Compliance and Archiving

Information is at the center of everything an organization does and how the organization manages that information and its corporate records can directly affect its ability to compete, service its employees and customers, comply with regulations, and recover from disaster. 

Regardless of how technology, organizations will always require a records management system. In fact, the success of an organization may rest on the ability to locate a critical record in a timely manner. 

Any incoming or outgoing information has the potential to be a record, and must therefore, be managed. 

A record is any documented information made or received by an organization regardless of its medium or characteristics that supports business decisions, transactions or is mandated to be maintained. In other words, it is the information itself that determines if it is a record; the media in which that information is made and stored makes no difference. 

Records management is the systematic control of records through their lifecycle. 

Archiving is the preservation of those records identified as having a lifecycle of permanent or indefinite retention, or, historic value to the organization. 

The same controls need to be created and implemented for paper and electronic records to satisfy compliance requirements, to eradicate duplicate copies, and to direct the users to where and how the official record is maintained.

Information Governance Best Practices

A compliant information governance program is necessary for organizations to proactively and progressively manage all data, media and information. As the number of regulations governing information governance continues to increase as well as the number of potential information sources it is mandatory that businesses create, implement and execute best practices in records and information management. The best practices must include the entire lifecycle of a document, regardless of media or format, and should address:

·       Creation/Receipt

o   Taxonomy

o   Standard classification

o   Application of a functional, enterprise-wide retention schedule – auto-classification based on business rules

·       Management

o   What is a record in the enterprise?

o   What are the vital records for the enterprise?

o   How are vital records protected?  How are they made available?

o   What is included in each record as data is gathered or created?

o   What is not included? 

o   What is the migration plan for records  as technology evolves?

o   Where are they expected to reside? 

·       Ultimate Disposition

o   When to apply the retention schedule?  Is it based on fiscal year or an event?

o   What happens to each record as is no longer useful?  Is it archived for historical purposes or destroyed? 

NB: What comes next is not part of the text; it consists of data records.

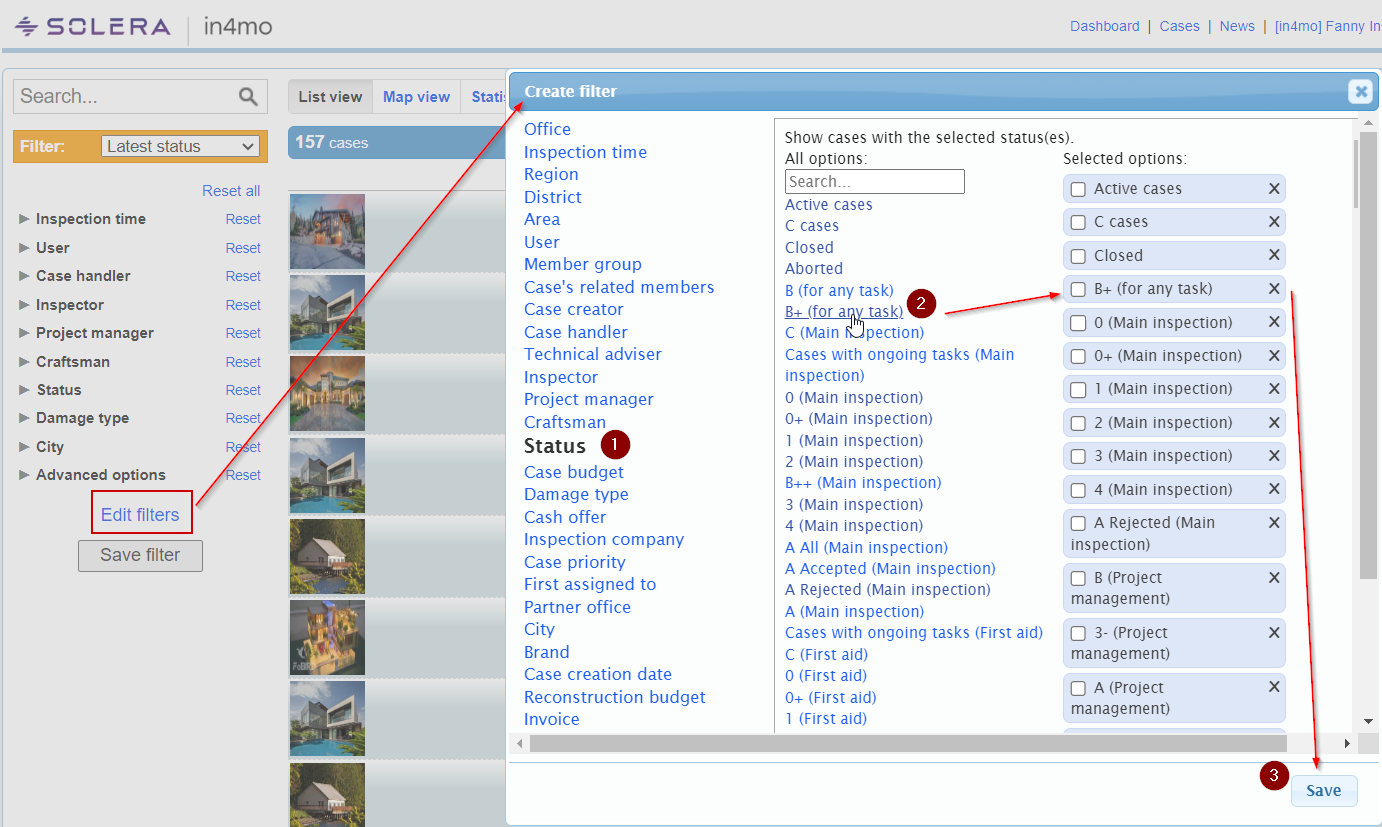Remove 2 (Main inspection) selected option
1382x827 pixels.
(1274, 423)
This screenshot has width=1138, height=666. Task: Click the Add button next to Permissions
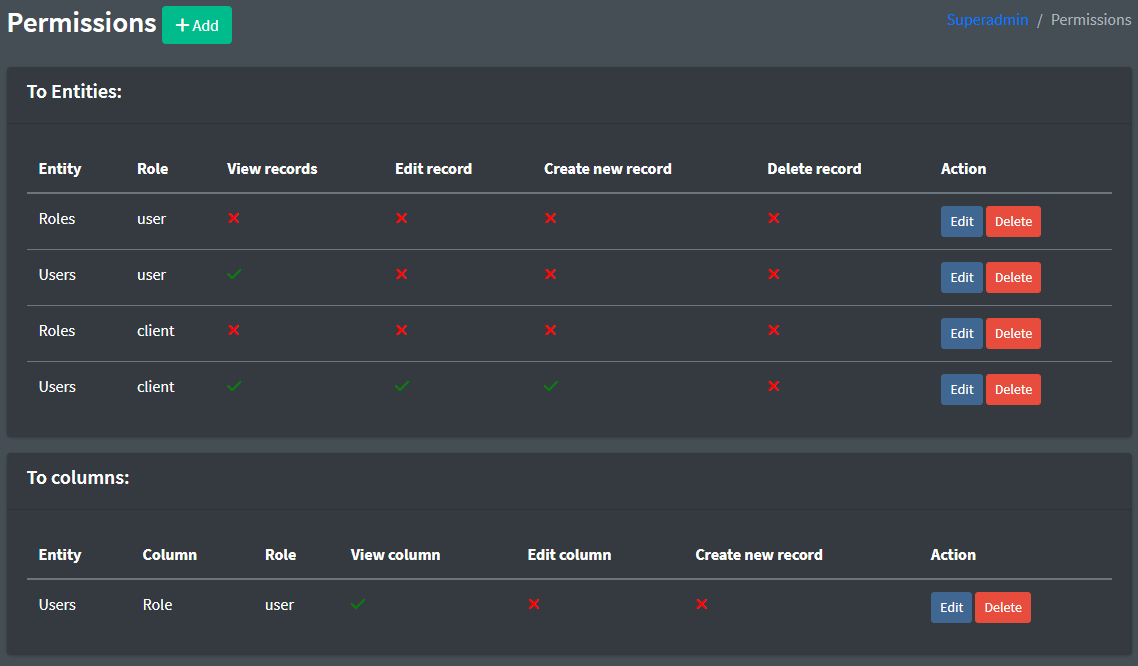196,24
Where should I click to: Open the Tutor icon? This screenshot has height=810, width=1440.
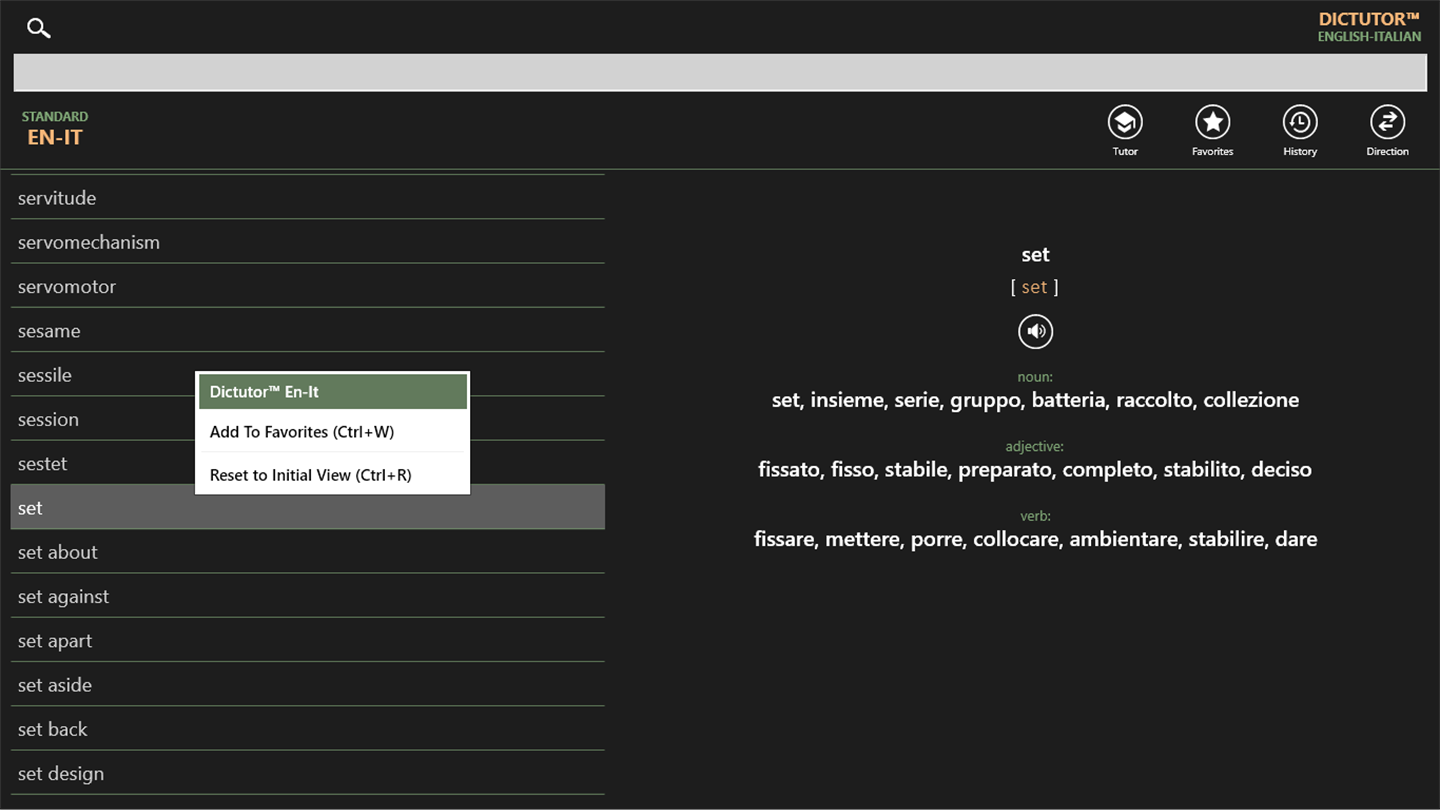point(1125,123)
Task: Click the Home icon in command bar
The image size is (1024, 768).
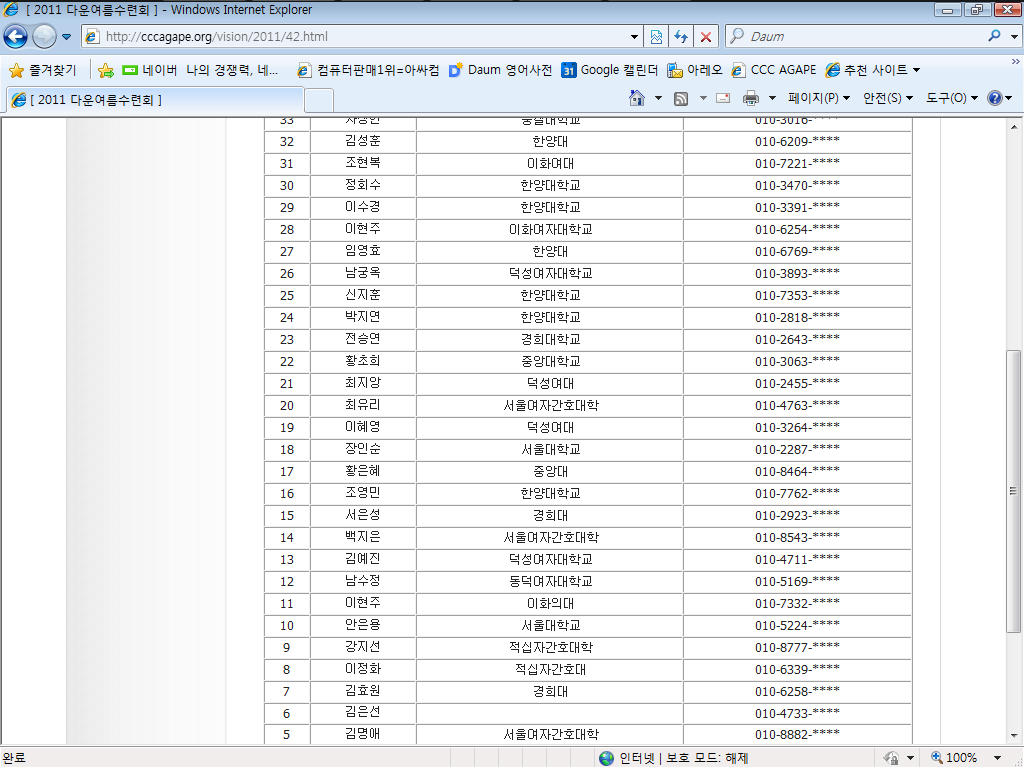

o   Are the permanent/historical records saved in a manner in which they are protected and preserved for retrieval 10, 20, 50, 100 years from now?

 

 

Best practices must be consistent and be applied regardless if there is only one employee or an international business.  A solid information governance program will include:

·       Establishment of an Information Governance Program

·       Establishment of a Records Program

·       Records Liaisons for functional business units

·       Publication of easy to use procedures for the creation, indexing, access, retention, storage, holds, destruction and possible migration

·       Frequent and regular communication with end users about records and information creation and protection

·       Software to track the lifecycle and ultimate disposition of records and information

·       A retention schedule and program to guide how to identify a record, what is kept and how long the retention is

o   All media and formats

o   Legal and operational research to backup the periods and why they were selected

o   Legal and audit hold requirements

·       Establish audit and audit reporting to ensure compliance

·       Yearly purging and archiving

·       Scheduled reviews of and revisions to ensure compliance with new laws, regulations and precedent

Records and Information Governance Program

A company’s Records and Information Governance Program directly impacts relationships with constituents, employees, suppliers, national and other local governments, and touches on other stakeholders in a global environment. Constituents and outside agencies expect fast response times in problem resolution which requires an employee to find the right record at the right time. Information needs to be accessible and complete with the goal of improving services over time. Building on the concept, best in class information governance provides the framework to also report to stakeholders, government regulatory agencies and to the public in an accurate and expeditious manner. 

Records and Information Governance Program maintenance is tedious and more often than not, is on the back burner in most organizations. 

Western recognizes that each organization has a unique set of records and information management challenges. The first challenge is to define a Program and its business rules and processes. The second is to convey to employees that each is obligated to manage the organization’s business records in accordance with national, state and local regulations while protecting confidential and trade-secret information. The second is to make it easy for employees to comply. . Since the records and information belong to the organization, and not the employee, a systematic process to capture the records and information, index and manage appropriately needs to be put in place. 

The answer: Robotic Process Automation 

Records management as it is currently practiced essentially starts when an employee creates or receives a document. Management of business records is left to the individual without much business oversight; there is no records management, which is not a best practice as described in ARMA’s Generally Accepted Recordkeeping Principles (The Principles). It is also not in keeping with the ANSI/AIIM Standard 25:2012 for Trusted Systems or the International Organization of Standardization’s (ISO) standards 15489, 30300 or 13007. This leaves the organization at risk of not being able to provide requested electronic records held by an employee on a C-drive or in an email inbox without extensive and expensive IT effort. These rules, along with a retention schedule which defines what should be done with a particular record type, mean that a robot can be created to ensure the rules are met, and, can be proven to have been met. 

The technology, like all technology after the early adopters have proven its usefulness, has come down in price. The ROI is the equivalent of less than one responsive document search in an unmanaged environment of shared drives and email archives.